British nobleman (1848–1912)

Henry James FitzRoy, Earl of Euston (28 November 1848 – 10 May 1912) was the eldest son and heir apparent of Augustus FitzRoy, 7th Duke of Grafton. His mother was the daughter of MP James Balfour.

==Personal life==
Euston married a music hall artiste "Kate Cooke", real name Kate Walsh, daughter of John Walsh, on 29 May 1871 at St. Michael's Church, Worcester. Described as "one of the most notorious women in London" she was at least ten years his senior. They had no children, and separated after three years, Euston securing a government position in Australia. Having discovered that Walsh had contracted a bigamous marriage, he returned to London to seek an annulment. At great expense Walsh's presumed husband was located in New Zealand and brought to London. In a case that was termed "stranger than fiction", at the last moment of the cross examination of Walsh's husband in court it was discovered that three years prior to marrying her, he had wedded another woman. His marriage to Walsh was therefore invalid, and hers to Euston legitimate. Walsh remained Lady Euston until she died in 1903, predeceasing Lord Euston by nine years.

===Cleveland Street scandal===
In 1890, Euston was embroiled in the Cleveland Street scandal when he was accused of visiting a male brothel at 19 Cleveland Street in London by The North London Press, an obscure radical weekly newspaper edited by Ernest Parke. Euston sued Parke for libel. At the trial Euston admitted that when walking along Piccadilly he had been given a card by a tout which read "Poses plastiques. C. Hammond, 19 Cleveland Street". Euston testified that he went along to the house, believing Poses plastiques to mean a display of female nudes. He paid a sovereign to get in. On entry, Euston said he was appalled to discover the "improper" nature of the place and immediately left. The defence witnesses contradicted each other, and could not describe Euston accurately.
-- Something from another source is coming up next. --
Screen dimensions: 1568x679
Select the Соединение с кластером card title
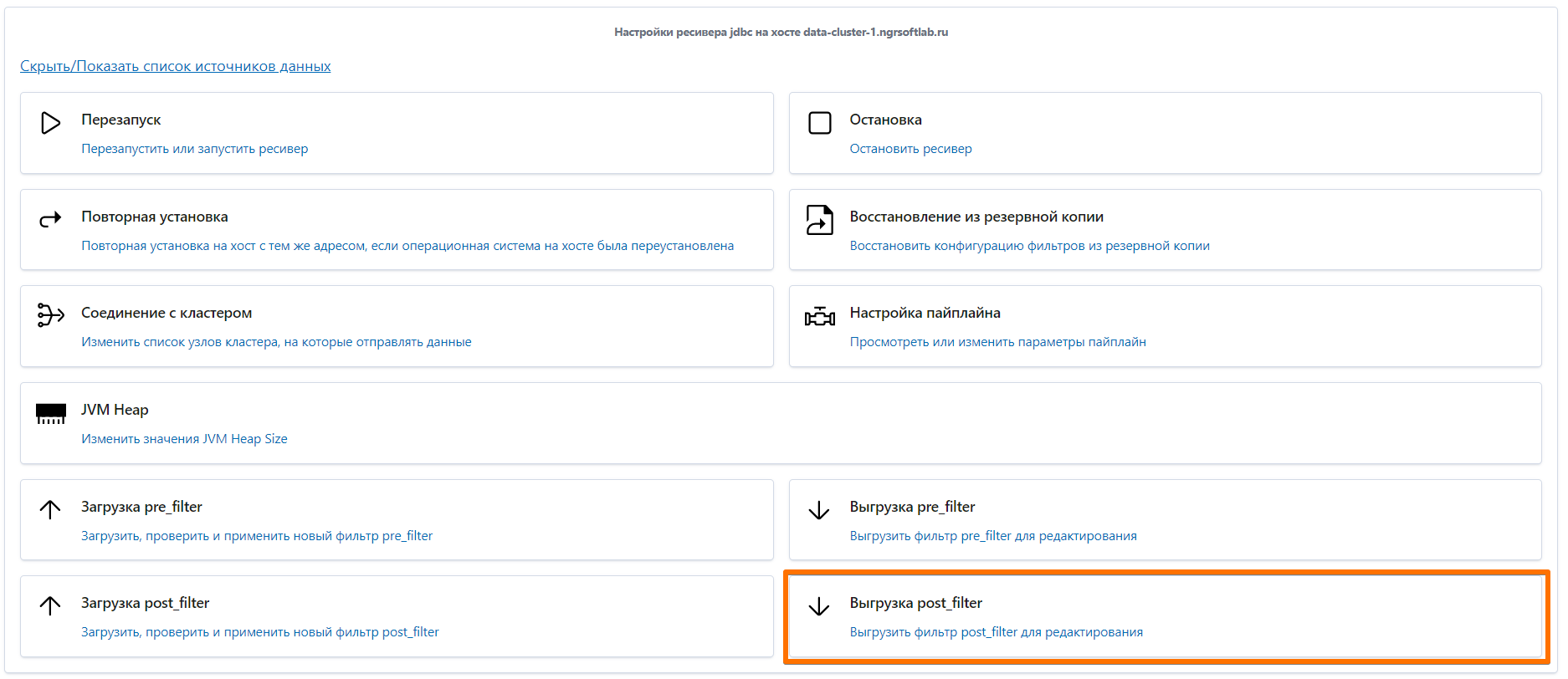(x=167, y=313)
The final defence witness, John Saul, was a male prostitute who admitted to earning his living by leading an "immoral life" and "practising criminality". The jury did not believe the defence witnesses and found in favour of Euston. H. Montgomery Hyde, an eminent historian of homosexuality, later wrote that there was little doubt that Euston was telling the truth and only visited 19 Cleveland Street once because he was misled by the card. However, Robert Cliburn, a young man who specialised in blackmailing older homosexual men, told Oscar Wilde that Euston was one of his victims.

==Later career==
In 1894, while presiding at a police court in Towcester, Euston sentenced a man to one month's imprisonment for stealing a cake valued at 3d from a shop in the village of Blisworth, then part of the ducal estate. The heavy sentence drew newspaper coverage and caused widespread indignation.

In the coronation year of 1901, he was appointed aide-de-camp to Edward VII.
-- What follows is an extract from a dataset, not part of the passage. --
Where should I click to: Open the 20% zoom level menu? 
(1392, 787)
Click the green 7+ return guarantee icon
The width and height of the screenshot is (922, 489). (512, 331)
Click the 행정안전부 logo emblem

In 1902, Euston was taken to court by moneylenders over a dishonoured bill payment. It was stated that he was liable for up to fifteen thousand pounds to various moneylenders. In court, Euston stated the loans had been raised to assist the solicitor Arthur Newton out of "simple friendliness" while he had been acting for him. The court found against Euston. Newton had acted for Lord Arthur Somerset during the Cleveland Street scandal. A few months later Euston was declared bankrupt, with liabilities of over 54,269 pounds and assets of just 174 pounds.

Euston was appointed a deputy lieutenant of Northamptonshire in 1907.

He died in 1912 of dropsy at Wakefield Lodge, Potterspury, Northamptonshire. As his death occurred six years before the death of his father, he never inherited his father's lands and titles. His younger brother, Alfred, became the 8th Duke of Grafton.